Sebagai kepala keluarga, memberi nafkah, menyediakan tempat tinggal dan memberi pakaian yang layak adalah kewajiban yang harus ditunaikan. Bukan main-main, karena pertanggungjawabannya di hadapan Allah Azza wa Jalla.
Sewaktu menikah saya hanyalah mahasiswa semester dua Pasca Sarjana di sebuah perguruan tinggi negeri di Jokjakarta, belum memiliki pekerjaan dan rumah. Sangat jauh dari kata mapan. Dengan kondisi tersebut, tidak ada pilihan lain selain berupaya sekuat tenaga untuk mencari nafkah. Prinsipnya, bukan pekerjaan tetap yang penting, tetapi tetap bekerja jauh lebih penting.
Selama setahun, hampir semua jenis pekerjaan kasar telah dicoba. Mulai dari tukang ojek, menjajal kripik singkong, jualan donat dan berbagai makanan ringan lainnya. Karena tak memiliki rumah, kami berdua tinggal di kos-kosan yang atapnya bocor dan klosed kamar mandinya telah jebol.

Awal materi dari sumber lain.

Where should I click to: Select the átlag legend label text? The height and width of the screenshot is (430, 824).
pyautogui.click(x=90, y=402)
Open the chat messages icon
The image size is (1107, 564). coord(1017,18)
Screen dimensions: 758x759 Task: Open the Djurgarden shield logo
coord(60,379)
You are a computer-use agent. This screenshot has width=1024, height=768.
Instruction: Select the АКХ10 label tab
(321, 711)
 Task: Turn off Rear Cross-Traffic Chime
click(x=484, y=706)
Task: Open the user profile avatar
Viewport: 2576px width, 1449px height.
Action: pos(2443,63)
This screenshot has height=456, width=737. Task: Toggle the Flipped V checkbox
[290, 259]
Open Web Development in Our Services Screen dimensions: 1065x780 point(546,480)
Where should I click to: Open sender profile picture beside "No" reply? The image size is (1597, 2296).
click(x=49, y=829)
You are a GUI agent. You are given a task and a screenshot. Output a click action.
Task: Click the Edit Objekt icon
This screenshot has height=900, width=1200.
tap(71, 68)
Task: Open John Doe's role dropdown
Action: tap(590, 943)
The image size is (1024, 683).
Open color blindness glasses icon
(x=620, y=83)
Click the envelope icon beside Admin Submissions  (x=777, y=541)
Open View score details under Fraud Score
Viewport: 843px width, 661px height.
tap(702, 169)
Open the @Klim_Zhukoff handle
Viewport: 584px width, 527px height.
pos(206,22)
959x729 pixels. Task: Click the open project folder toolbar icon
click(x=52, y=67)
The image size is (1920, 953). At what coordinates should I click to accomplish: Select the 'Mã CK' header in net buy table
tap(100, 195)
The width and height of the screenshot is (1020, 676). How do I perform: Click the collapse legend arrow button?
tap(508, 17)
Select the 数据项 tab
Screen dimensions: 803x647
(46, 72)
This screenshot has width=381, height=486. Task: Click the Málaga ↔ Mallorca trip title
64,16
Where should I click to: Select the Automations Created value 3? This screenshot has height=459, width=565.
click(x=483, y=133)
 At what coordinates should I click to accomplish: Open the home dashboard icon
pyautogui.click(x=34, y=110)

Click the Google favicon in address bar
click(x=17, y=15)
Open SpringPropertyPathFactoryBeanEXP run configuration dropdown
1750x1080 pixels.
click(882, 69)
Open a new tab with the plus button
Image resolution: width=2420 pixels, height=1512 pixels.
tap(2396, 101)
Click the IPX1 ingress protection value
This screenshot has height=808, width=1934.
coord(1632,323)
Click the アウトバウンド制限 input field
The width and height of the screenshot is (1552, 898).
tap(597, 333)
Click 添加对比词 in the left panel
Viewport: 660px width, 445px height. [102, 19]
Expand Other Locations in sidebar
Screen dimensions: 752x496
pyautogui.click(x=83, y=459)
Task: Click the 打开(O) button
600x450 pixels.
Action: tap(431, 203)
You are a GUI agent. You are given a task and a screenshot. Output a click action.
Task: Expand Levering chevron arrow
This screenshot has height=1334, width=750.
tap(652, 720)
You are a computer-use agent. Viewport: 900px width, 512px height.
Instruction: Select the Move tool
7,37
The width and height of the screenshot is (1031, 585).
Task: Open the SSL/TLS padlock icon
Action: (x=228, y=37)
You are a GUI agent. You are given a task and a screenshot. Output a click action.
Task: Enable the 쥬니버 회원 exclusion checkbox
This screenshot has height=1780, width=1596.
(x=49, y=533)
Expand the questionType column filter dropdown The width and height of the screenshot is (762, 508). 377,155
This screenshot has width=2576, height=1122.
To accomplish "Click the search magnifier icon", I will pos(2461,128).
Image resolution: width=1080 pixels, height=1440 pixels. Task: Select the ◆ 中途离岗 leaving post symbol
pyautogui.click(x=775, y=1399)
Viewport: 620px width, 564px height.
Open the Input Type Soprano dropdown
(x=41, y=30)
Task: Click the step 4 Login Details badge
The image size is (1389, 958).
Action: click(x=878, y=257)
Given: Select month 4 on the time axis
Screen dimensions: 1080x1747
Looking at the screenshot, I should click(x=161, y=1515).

Tepat sebelas bulan pernikahan, lahirlah manusia kecil yang insya Allah akan menjadi penerus peradaban Islam. Tentu bayi manis ini juga menjadi amanah untuk dinafkahi, dirawat dan dibesarkan. Kebutuhan eknomi semakin meningkat. Dengan hanya mejadi tukang ojek dan penjual kripik, rasanya tidak cukup menopang beban kebutuhan keluarga.
Alhamdulillah melalui do’a kami berdua, Allah memberikan pekerjaan baru sebagai makelar tanah kavlingan. Mungkin ini bukan pekerjaan tetap, tetapi paling tidak penghasilannya lebih besar daripada pekerjaan sebelumnya. Ironikah ini, bagi mahasiswa lulusan terbaik dan telah menjadi magister fisika.
Karena harus mencari pembeli, pekerjaan ini sangat menyita waktu. Ketika matahari belum menyingsing, mesin motor telah dipacu ke lokasi penjualan. Jangan tanyakan sebelum larut malam di mana saya berada, karena bisa dipastikan masih di luar rumah. Pergi sebelum si kecil bangun melihat pagi dan datang setelah ia terlelap dengan pulas.
Tiga bulan menjalani pekerjaan ini membuat rumah tangga kami terasa hampa. Batin telah gersang, ruhiyah melemah dan keimanan berada pada level kritis yang memperihatinkan. Jarang berjama’ah di masjid dan jadi ahli masbuk. Naudzu billah. Tidak ada lagi puasa senin-kamis, apalagi shalat tahajjud. Jangan tanyakan saya di majelis tarbiyah, karena dipastikan tidak ada. Ya Rabb… inilah badai futur yang sungguh menghempas dahsyat. Inikah cita-cita pernikahan itu? Kemana bunga-bunga mimpi hidup dalam keluarga sakinah, mawaddah, warahmah?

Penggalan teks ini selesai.